Dan Gillmor from Arizona State University’s Walter Cronkite School of Journalism and Mass Communications said in his keynote address about the potential of the internet to positively transform society and how they consume information.

He encouraged journalists to forge new ways to practice their profession online adding that media literacy and the know-how of the web went hand in hand.

“The technology that is used in the media is collaborative therefore it needs to be exchanged between consumers and creators regarding media and news creation” he said.

Gillmor said journalists needed to be more technology savvy in order to compete with consumers of news.

He added that anyone nowadays had a byline and it had blurred the role journalists played in dissemination of information. This had subsequently dropped down print sales.

“With the level of technology we have now the media consumers know more than journalists as anyone can commit an act of journalism whether we are called a journalist or not, we are capable of being participants in the process,” he said

Gillmor further said while journalists were being encouraged to use technology, they should advocate for fair and true reporting as often-false information was broken on social media.

He said often the audience ended up questioning who they had to trust therefore media makers should rely on principles of accuracy, transparency, fairness, independence and thoroughness.

Meanwhile after different speakers’ input on social media, participants were taken through different panel discussions including social media and civic engagement, managing social media: activiating the “community” in community media which explored the intergration of citizens in the making of news and policy changes.

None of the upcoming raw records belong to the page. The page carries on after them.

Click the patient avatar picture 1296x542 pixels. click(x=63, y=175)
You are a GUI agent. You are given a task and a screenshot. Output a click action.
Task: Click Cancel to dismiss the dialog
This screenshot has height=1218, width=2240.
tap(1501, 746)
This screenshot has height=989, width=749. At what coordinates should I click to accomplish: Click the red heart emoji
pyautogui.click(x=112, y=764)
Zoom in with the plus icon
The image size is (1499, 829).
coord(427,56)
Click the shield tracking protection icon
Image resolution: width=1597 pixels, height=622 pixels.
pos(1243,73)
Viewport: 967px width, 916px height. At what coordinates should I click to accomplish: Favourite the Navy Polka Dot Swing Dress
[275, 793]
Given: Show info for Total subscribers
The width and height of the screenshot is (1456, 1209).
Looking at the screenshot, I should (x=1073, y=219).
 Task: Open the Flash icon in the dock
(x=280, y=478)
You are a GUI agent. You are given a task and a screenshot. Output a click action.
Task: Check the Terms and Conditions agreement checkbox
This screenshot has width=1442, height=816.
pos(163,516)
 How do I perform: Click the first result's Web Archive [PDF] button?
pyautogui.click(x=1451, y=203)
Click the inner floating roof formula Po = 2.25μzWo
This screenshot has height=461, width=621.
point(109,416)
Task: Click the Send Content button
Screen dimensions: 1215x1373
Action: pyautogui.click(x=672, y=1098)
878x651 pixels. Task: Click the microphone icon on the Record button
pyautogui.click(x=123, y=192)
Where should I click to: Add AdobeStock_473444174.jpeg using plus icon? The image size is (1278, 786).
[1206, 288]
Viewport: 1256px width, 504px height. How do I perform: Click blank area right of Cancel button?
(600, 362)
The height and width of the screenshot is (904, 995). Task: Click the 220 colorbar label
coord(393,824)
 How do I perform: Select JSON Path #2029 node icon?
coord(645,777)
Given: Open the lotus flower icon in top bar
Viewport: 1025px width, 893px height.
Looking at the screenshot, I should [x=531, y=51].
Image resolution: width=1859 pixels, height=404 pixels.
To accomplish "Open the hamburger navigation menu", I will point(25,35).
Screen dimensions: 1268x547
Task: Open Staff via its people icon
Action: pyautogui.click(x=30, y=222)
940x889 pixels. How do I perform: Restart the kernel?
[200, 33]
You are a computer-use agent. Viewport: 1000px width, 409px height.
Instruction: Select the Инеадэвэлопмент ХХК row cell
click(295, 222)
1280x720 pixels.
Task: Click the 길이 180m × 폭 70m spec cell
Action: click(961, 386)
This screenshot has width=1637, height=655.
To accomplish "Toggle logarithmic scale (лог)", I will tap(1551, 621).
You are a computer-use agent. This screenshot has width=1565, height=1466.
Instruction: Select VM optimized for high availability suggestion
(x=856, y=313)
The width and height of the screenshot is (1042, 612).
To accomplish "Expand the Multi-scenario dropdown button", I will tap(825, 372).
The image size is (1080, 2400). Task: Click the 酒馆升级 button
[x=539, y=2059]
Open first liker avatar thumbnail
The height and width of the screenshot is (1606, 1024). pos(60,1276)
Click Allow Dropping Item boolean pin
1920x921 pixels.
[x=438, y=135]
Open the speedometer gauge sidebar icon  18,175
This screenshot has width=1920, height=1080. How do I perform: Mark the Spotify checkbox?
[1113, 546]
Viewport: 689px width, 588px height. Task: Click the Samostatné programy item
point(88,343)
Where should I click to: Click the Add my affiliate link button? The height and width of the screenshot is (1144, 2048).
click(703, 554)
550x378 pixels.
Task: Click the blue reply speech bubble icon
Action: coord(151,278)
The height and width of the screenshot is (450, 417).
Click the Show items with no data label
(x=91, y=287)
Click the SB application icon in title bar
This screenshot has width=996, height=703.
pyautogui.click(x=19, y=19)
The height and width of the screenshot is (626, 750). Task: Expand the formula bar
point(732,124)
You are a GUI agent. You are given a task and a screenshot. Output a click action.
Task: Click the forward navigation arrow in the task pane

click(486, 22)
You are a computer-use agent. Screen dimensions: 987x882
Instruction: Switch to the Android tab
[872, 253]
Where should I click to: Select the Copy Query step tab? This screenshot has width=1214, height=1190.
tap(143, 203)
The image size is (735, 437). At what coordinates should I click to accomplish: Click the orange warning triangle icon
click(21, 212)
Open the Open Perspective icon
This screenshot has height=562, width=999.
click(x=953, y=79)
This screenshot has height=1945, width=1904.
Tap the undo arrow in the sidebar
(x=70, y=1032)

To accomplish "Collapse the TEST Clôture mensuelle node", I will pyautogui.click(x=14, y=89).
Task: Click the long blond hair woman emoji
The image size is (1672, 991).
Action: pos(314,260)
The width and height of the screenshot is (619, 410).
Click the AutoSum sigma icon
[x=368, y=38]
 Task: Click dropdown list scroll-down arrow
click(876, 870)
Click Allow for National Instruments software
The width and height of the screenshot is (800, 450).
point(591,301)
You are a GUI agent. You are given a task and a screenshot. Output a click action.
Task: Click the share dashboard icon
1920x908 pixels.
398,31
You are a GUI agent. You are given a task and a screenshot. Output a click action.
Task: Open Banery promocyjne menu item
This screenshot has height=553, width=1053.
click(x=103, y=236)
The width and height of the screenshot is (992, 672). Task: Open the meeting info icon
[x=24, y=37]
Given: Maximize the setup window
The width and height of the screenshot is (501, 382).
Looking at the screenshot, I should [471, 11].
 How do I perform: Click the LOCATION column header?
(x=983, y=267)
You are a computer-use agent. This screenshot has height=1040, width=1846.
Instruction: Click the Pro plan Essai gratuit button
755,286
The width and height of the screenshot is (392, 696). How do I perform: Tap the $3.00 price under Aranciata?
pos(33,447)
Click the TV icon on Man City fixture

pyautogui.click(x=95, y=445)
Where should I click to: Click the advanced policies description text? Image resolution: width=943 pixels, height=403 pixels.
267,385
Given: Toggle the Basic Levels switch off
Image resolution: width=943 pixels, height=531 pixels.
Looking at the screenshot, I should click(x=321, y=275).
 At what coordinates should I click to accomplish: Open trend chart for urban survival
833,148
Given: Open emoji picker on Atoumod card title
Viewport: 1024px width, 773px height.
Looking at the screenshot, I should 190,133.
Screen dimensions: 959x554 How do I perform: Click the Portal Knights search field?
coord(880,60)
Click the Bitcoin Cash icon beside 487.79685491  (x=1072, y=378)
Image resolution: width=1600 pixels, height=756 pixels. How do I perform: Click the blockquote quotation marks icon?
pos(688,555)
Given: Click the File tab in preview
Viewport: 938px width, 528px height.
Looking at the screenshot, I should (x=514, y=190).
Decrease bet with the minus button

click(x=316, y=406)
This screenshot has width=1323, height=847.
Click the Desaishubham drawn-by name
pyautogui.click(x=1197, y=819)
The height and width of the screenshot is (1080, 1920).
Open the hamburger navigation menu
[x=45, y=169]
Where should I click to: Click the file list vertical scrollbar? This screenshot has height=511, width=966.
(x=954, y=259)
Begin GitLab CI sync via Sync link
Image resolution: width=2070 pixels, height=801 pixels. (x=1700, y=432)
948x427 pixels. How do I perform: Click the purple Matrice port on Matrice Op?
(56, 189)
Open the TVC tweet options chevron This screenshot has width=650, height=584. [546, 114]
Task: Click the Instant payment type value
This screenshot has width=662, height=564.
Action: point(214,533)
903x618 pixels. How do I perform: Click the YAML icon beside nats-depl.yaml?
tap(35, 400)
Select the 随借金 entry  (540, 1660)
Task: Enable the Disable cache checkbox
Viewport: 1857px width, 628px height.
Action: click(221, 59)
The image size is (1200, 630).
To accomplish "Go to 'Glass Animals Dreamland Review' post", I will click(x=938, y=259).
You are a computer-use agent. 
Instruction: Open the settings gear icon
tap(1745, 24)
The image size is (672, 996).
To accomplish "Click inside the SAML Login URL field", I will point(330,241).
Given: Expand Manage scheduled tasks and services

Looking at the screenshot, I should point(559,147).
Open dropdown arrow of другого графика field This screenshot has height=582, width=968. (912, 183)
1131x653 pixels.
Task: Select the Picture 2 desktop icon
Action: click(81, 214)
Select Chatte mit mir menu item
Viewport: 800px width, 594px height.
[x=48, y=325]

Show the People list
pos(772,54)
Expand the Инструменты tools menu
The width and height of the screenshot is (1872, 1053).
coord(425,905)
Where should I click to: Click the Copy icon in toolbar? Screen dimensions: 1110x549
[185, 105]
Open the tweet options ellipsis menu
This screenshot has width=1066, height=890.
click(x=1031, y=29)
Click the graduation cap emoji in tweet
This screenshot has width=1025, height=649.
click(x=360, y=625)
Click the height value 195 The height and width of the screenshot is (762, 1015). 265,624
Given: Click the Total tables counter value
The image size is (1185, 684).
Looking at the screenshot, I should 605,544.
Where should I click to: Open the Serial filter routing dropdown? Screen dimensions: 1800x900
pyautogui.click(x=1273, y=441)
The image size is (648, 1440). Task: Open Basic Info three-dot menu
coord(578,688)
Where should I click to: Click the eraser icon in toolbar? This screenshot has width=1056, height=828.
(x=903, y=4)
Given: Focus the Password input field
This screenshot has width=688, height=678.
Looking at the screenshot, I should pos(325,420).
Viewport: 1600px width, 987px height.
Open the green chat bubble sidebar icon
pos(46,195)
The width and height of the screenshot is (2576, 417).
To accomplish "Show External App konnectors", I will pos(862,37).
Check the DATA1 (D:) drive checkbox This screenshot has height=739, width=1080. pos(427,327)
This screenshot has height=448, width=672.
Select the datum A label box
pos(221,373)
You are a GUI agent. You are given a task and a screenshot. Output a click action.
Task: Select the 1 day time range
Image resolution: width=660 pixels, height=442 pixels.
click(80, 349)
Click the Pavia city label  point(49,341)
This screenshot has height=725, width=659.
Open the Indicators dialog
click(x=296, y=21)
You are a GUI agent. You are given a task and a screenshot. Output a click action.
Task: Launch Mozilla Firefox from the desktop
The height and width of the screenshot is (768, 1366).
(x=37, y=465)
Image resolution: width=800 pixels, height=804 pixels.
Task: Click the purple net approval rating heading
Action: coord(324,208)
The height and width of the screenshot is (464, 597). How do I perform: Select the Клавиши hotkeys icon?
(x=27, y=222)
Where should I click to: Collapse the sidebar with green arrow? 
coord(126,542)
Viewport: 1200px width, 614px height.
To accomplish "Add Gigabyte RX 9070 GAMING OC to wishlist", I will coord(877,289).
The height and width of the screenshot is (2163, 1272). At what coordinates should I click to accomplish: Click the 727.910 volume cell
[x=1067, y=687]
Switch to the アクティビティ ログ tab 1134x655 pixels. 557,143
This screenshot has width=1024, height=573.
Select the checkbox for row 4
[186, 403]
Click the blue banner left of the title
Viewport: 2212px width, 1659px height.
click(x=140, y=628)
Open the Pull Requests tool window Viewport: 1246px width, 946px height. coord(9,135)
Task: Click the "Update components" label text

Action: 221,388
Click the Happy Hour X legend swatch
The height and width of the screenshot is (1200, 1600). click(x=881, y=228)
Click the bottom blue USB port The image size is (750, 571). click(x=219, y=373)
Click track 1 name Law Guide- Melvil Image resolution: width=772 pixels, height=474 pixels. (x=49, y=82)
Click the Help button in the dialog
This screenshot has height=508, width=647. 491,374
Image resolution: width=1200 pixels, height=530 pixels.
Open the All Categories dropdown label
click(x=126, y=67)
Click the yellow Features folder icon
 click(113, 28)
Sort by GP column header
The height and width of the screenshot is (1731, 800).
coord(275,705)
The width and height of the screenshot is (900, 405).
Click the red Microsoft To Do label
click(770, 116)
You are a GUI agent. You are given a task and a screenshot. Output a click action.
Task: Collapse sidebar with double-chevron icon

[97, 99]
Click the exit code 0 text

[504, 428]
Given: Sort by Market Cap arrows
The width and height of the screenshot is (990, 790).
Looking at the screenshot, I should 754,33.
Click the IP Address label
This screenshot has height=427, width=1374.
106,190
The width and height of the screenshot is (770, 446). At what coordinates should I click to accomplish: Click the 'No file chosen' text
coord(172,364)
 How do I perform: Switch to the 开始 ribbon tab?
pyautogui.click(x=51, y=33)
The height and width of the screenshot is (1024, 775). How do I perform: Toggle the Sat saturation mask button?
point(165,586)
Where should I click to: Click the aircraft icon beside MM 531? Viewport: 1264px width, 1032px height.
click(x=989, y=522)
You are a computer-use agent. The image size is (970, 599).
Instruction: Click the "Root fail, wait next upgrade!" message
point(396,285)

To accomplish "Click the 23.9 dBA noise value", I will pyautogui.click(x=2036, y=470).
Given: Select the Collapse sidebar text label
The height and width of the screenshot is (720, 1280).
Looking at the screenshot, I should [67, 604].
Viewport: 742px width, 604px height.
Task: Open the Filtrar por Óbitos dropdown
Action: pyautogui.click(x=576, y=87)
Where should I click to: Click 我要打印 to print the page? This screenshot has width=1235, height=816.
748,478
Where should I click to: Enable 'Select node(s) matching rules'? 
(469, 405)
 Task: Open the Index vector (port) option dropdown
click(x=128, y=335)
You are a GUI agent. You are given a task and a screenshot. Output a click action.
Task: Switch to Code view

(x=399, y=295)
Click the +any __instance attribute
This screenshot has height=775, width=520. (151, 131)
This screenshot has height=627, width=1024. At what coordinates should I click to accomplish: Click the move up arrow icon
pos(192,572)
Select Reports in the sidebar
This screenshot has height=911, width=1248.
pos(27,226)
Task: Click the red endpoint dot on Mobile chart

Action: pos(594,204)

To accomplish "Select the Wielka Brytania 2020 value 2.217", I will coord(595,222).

The conference also included workshops on digital tools for the newsroom, the mobile reporting tool application for citizen journalism, using data for accountability and transparency, how to engage the public in an interactive dialogue using social media and many more.

Barclays Africa that has been partnering with Highhway Africa Media for 12 years training journalists across Africa on Sunday night hosted a dinner in recognition of journalists who attended the pre-conference training from the 3rd to 5th. A total of 15 journalists were awarded certificates of excellence for participating and successfully finishing the three-day course based on reporting data driven stories.

The two day conference ended yesterday with the second day’ panel discussion focusing on topics such as identifying politics and the rise of individual voices, social media and elections in Africa, privacy, safety and security in cyberspace which explored implications for freedom of expression and many more.

The conference was held under the theme “Social Media:from the margins to the mainstream”, the 18th installation of the conference that kicked off on Sunday interrogated the role social media has played and will be playing on journalists’ work as media makers and how such technology has enabled African journalists to report the continent to its people through their own perspective, and making their voices heard in new ways.